**Exercise instructions**.
Reproduce the entries that follow exactly, dropping each image.

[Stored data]
'''

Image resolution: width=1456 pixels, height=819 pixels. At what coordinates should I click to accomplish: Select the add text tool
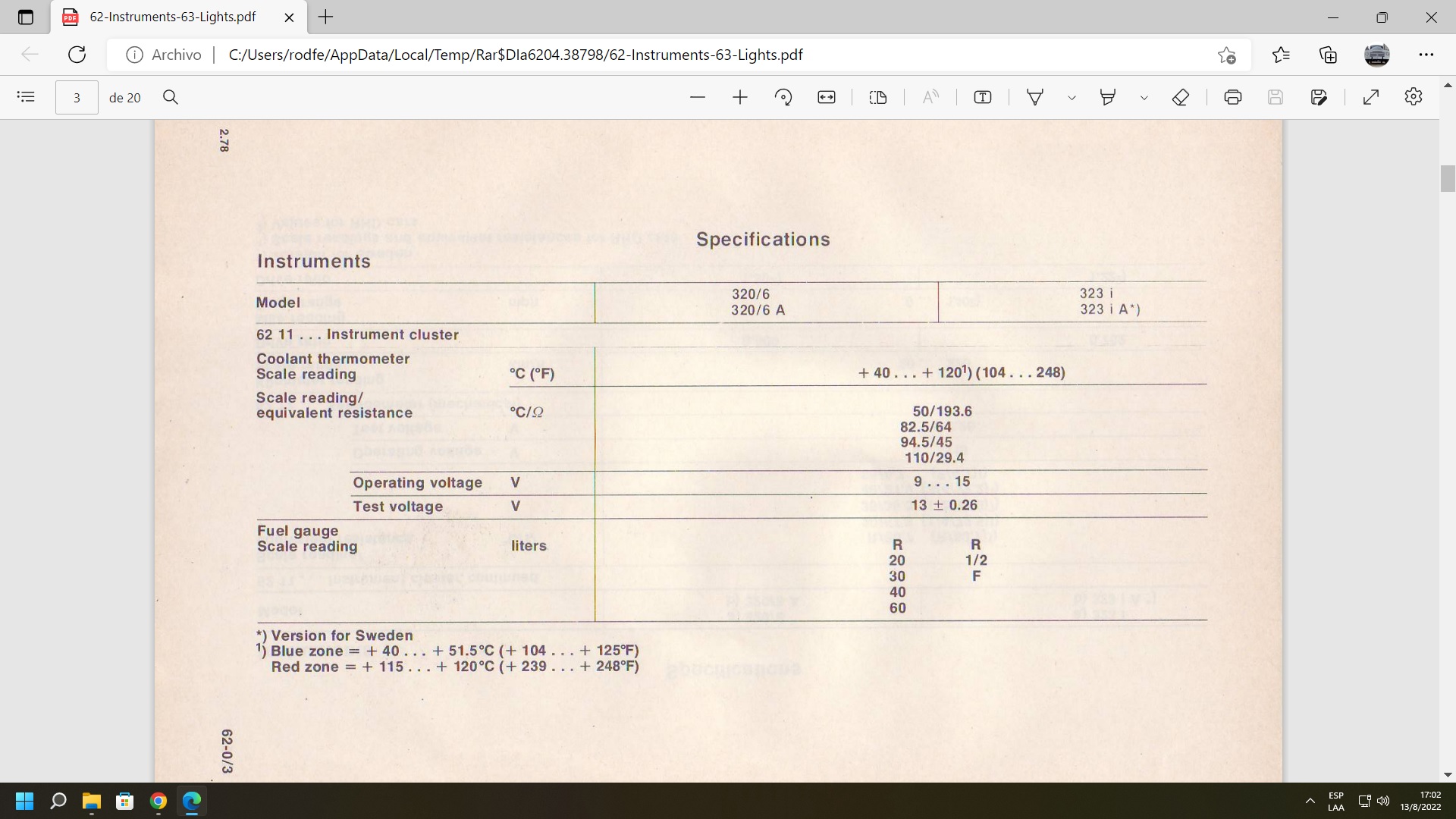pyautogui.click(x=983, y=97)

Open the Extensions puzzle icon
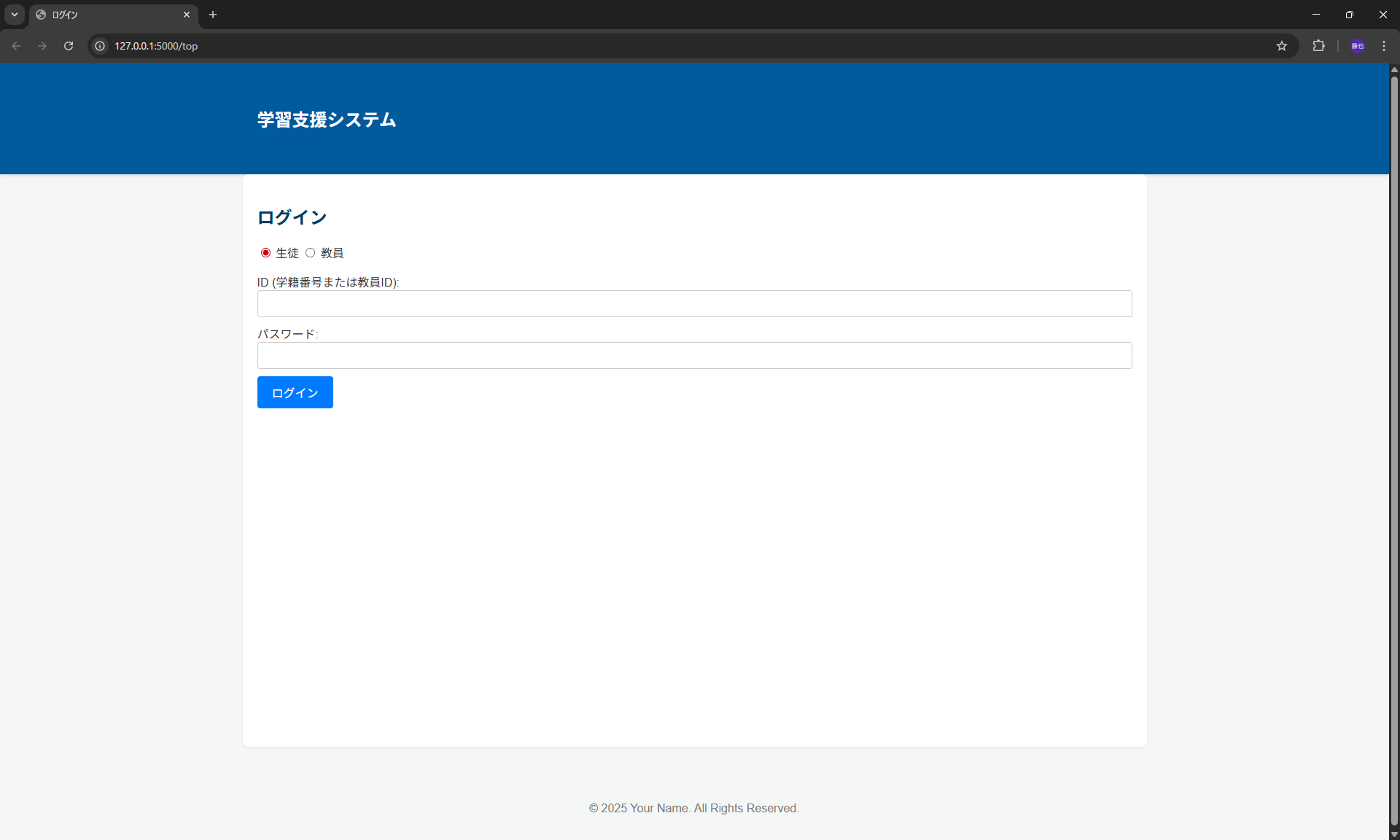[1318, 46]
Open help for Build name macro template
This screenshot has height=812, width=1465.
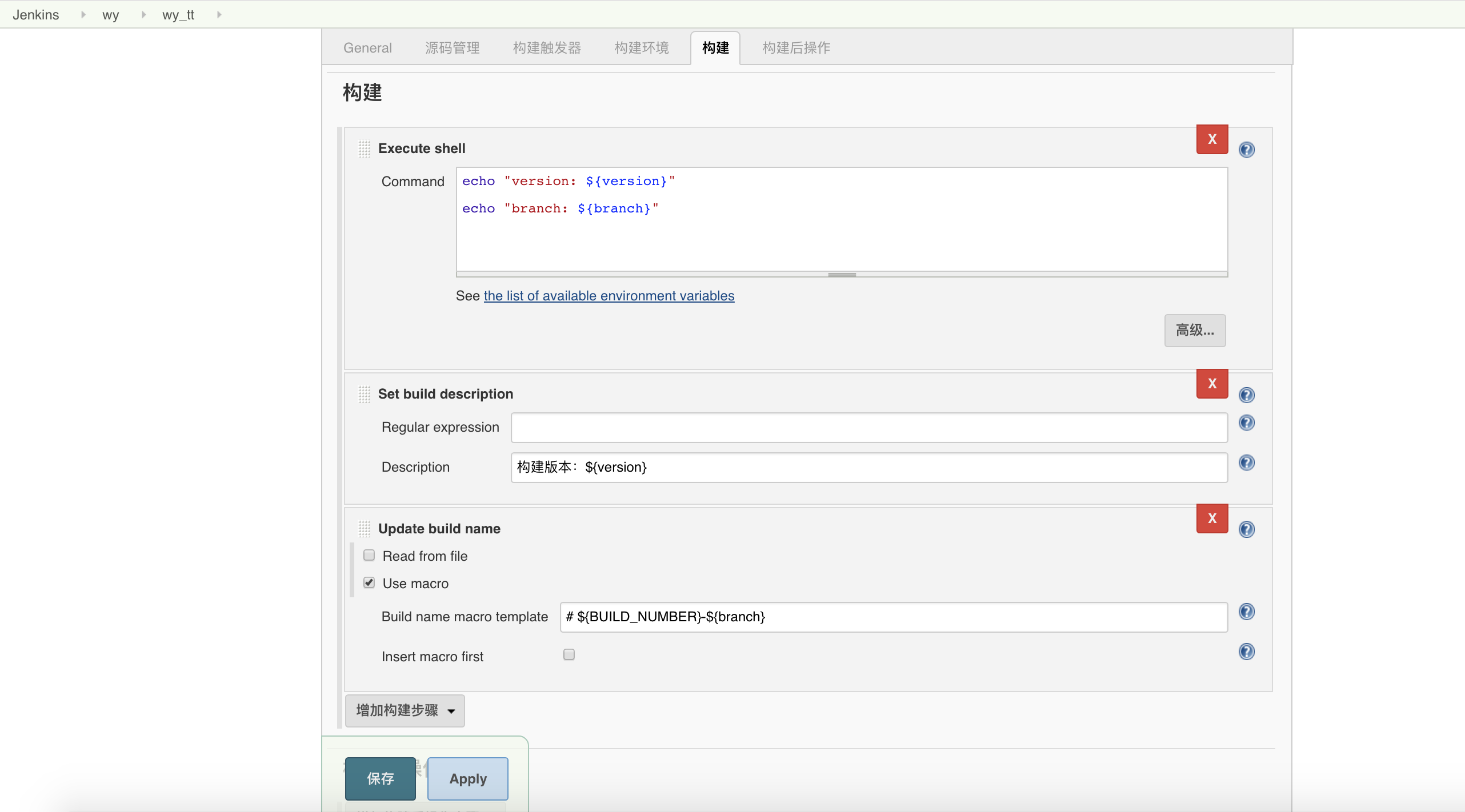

'''

**Response to this task**.
Image resolution: width=1456 pixels, height=819 pixels. At what coordinates should I click to accomplish: Select the add text tool
pyautogui.click(x=983, y=97)

Open the Extensions puzzle icon
[1318, 46]
Open help for Build name macro template
This screenshot has height=812, width=1465.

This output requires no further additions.